Desde mi incorporación a la escuela de enseñanza media en el otoño de 1964, la política tuvo una presencia creciente en mi vida. En nuestro primer día de clase se nos dijo que debíamos agradecer al presidente Mao su presencia entre nosotros, ya que su «línea de clase» había sido aplicada a los matriculados en nuestro curso. Mao había acusado a las escuelas y universidades de haber admitido a demasiados hijos de la burguesía. En consecuencia, había ordenado que se concediera prioridad a los hijos e hijas con «buenos antecedentes» (chu-shen hao). Ello implicaba aceptar alumnos cuyos progenitores -y muy especialmente el padre- fueran obreros, campesinos, soldados o funcionarios del Partido. La aplicación de este criterio de «línea de clase» al conjunto de la sociedad significaba que el destino de cada uno dependía más que nunca de la familia y circunstancias de nacimiento que le hubieran tocado en suerte.

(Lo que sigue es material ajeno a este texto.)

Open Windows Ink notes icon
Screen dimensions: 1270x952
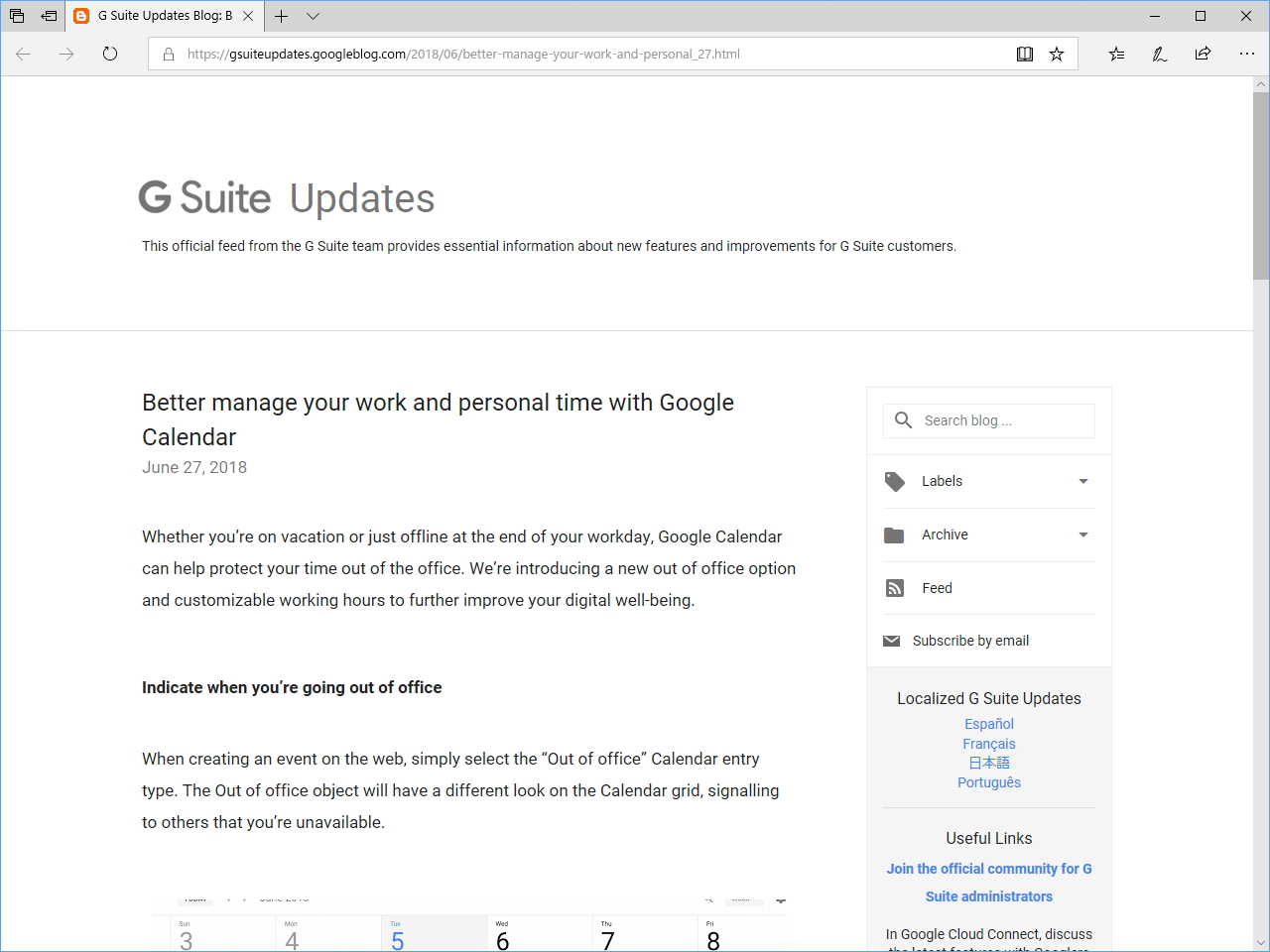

No obstante, la categoría de cada familia resultaba a menudo una cuestión ambigua: un obrero podía haber trabajado anteriormente en una oficina del Kuomintang, y un empleado no pertenecía a categoría alguna. Un intelectual era un indeseable aunque, ¿y si ocurría que se trataba de un miembro del Partido? ¿Cómo debía clasificarse a los hijos de tales progenitores? Numerosos funcionarios del departamento de solicitudes e ingresos optaron por no correr riesgos, y por ello dieron preferencia a aquellos jóvenes cuyos padres eran funcionarios del Partido. La mitad de los alumnos de mi clase pertenecían a dicha categoría.